Statistics show that only 8% of New Year’s resolutions are successful, and that 80% of people give up on them by the second week of February. Perhaps this year more than ever, it’s time to have a no-resolution New Year. That doesn’t mean shelving the idea of making improvements in your life. It just means approaching the New Year in a new way. Consider these ideas:

  • New Year’s resolutions are built for failure. They have the concept of procrastination already built into them by implying that you have to put off improvement until the beginning of the year.
  • You don’t need a special day on the calendar to start making changes. Make small changes when you feel motivated to do so because that’s when you will have the best chance of success.
  • There is a difference between resolutions and goals. A resolution is just a decision to do or not do something, with no roadmap involved. A goal is the actual steps you plan to help you achieve the resolution.
  • Instead of making lofty, unattainable and overly ambitious resolutions, set small, attainable mini-goals that you can take baby steps toward achieving all year long.
  • Be kind and forgiving to yourself when you fall short of your goals. Each day (not only January 1) is a new chance to begin again.

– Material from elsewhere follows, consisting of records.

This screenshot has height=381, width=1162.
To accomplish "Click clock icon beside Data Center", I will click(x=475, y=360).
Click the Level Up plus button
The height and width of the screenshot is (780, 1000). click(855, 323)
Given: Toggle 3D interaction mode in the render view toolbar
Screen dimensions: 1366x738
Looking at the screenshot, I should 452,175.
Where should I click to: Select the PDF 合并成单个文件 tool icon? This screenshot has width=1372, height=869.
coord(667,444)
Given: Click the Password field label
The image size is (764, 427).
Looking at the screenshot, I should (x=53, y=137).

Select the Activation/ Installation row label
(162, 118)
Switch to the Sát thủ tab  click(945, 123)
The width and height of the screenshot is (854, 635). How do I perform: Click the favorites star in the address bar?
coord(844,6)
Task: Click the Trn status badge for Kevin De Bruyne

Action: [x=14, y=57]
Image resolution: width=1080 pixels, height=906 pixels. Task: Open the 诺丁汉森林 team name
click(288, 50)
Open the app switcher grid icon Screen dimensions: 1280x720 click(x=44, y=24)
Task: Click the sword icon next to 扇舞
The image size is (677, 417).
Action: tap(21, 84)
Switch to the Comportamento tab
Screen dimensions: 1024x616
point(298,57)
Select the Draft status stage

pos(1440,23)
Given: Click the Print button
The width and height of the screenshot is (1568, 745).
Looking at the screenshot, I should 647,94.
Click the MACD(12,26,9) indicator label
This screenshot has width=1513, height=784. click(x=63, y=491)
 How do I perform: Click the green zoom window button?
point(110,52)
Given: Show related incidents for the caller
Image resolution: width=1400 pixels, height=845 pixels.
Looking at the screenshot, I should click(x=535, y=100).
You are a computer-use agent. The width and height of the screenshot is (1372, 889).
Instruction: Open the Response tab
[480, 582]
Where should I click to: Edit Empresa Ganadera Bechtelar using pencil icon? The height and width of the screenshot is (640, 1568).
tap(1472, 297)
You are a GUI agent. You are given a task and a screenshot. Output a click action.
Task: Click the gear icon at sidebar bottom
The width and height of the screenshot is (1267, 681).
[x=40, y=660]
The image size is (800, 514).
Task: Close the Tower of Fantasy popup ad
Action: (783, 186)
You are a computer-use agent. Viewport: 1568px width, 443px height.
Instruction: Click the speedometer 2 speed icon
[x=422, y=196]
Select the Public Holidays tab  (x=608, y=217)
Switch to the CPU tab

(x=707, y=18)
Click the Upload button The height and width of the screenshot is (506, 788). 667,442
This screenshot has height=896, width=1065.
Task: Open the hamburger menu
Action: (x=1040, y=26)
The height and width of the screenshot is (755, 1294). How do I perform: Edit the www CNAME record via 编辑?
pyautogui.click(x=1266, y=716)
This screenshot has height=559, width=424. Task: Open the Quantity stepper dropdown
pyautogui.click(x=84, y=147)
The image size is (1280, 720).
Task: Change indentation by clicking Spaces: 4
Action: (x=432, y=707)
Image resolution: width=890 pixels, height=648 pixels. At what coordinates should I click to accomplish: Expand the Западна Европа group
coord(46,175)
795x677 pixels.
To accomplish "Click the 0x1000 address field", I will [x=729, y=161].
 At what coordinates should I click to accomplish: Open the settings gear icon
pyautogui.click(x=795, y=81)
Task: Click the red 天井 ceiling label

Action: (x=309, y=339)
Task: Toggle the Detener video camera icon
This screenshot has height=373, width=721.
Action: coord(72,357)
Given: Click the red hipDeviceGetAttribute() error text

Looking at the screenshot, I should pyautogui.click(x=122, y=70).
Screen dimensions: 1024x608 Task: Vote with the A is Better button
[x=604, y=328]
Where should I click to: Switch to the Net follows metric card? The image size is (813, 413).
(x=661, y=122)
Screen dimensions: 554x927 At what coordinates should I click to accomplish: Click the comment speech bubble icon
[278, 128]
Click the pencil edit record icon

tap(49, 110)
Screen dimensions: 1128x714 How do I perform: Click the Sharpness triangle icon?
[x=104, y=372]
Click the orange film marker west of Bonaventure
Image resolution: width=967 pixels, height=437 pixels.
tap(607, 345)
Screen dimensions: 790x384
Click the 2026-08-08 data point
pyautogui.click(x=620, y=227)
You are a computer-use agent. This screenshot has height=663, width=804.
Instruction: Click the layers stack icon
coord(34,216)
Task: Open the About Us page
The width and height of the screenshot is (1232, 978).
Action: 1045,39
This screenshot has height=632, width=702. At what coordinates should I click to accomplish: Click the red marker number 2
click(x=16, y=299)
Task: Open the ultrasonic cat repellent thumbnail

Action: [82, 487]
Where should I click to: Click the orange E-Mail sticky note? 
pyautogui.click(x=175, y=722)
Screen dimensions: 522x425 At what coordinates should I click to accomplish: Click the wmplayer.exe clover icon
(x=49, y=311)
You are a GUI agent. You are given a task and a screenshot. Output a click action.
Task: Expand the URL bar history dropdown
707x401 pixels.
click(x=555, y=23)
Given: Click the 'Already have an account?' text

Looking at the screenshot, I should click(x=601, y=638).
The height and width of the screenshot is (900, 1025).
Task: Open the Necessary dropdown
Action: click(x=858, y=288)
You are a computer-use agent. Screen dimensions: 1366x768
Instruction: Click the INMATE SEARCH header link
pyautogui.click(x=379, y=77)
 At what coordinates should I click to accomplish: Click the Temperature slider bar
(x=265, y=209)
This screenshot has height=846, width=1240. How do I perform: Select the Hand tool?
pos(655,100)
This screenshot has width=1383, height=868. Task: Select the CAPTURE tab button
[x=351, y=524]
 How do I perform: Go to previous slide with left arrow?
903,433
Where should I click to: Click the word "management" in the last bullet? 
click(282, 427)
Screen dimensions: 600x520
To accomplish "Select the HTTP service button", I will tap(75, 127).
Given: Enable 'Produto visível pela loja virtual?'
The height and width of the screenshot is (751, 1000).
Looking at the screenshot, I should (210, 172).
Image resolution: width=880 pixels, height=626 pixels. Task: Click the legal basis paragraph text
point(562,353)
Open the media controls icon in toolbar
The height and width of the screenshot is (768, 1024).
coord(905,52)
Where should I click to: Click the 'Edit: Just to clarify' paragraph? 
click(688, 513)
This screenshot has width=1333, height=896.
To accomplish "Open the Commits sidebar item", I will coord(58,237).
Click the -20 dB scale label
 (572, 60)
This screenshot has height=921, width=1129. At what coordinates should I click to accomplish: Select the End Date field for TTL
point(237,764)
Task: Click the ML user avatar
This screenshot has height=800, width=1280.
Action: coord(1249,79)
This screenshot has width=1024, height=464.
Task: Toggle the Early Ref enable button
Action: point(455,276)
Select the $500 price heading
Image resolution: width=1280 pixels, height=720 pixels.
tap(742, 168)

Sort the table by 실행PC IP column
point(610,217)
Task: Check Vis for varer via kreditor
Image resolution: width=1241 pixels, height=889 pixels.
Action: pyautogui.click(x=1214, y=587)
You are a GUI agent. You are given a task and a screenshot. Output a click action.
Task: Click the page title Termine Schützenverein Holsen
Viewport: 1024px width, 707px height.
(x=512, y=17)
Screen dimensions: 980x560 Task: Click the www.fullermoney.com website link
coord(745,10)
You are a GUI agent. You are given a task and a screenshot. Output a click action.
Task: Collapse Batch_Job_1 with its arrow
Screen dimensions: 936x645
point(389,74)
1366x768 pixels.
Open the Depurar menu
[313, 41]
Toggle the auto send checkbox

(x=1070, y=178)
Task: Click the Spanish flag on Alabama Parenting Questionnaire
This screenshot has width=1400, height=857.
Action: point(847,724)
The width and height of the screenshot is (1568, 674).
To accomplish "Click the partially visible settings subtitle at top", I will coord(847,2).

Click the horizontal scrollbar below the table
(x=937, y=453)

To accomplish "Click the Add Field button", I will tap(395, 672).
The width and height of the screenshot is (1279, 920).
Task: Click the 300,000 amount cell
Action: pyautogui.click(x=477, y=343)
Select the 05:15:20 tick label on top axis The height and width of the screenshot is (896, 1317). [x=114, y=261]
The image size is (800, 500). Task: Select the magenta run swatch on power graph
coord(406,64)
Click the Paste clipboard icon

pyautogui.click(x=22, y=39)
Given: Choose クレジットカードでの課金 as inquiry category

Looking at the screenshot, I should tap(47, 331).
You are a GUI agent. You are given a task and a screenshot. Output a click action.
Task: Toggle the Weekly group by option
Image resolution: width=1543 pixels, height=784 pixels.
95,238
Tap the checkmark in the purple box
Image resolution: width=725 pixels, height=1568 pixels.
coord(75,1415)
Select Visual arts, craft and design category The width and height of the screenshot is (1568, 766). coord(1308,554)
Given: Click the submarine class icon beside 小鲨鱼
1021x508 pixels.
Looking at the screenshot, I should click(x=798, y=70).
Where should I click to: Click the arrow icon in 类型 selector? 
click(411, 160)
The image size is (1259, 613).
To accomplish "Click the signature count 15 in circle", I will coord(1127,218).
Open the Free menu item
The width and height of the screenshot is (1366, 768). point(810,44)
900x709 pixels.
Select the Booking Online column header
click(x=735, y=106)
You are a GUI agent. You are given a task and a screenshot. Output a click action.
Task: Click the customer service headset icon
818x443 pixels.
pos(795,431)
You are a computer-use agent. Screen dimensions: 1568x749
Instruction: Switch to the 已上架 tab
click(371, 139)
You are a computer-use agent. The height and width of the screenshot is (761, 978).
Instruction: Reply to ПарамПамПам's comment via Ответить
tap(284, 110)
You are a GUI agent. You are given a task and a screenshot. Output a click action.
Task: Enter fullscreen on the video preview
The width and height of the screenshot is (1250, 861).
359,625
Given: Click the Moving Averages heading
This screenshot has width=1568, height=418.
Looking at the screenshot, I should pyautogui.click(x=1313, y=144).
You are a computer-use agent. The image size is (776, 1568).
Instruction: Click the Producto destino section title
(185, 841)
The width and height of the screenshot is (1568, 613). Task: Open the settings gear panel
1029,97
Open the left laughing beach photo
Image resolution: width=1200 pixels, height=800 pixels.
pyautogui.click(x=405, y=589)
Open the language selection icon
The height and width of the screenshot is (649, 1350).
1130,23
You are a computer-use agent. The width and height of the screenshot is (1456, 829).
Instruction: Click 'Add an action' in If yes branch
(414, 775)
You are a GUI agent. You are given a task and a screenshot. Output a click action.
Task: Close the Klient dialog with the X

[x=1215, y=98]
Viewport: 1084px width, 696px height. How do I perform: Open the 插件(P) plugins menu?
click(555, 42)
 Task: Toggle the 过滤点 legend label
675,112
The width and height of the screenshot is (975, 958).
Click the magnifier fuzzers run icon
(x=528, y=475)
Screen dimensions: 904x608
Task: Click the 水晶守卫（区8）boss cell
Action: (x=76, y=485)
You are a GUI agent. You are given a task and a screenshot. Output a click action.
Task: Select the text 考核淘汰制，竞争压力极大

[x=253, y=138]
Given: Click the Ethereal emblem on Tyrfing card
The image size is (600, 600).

Probably the most undesirable thing about New Year’s resolutions is what they imply: the idea that your life somehow falls short of some perfect fantasy that you should be living. They are based more on what you should be doing rather than on what you want to do. They put pressure on you to make earth-shattering, drastic changes that are unrealistic and doomed to fail. If you make just one resolution for 2021, resolve to simply be positive about the potential of the year ahead, to be open to the change and to do more of what makes you happy. If you take small steps throughout the year to make yourself happier, you will find that good things will naturally fall into place because you will be closer to being your true self. By the end of 2021, you may look back and see that you’ve not only achieved more but that you enjoyed yourself in the process!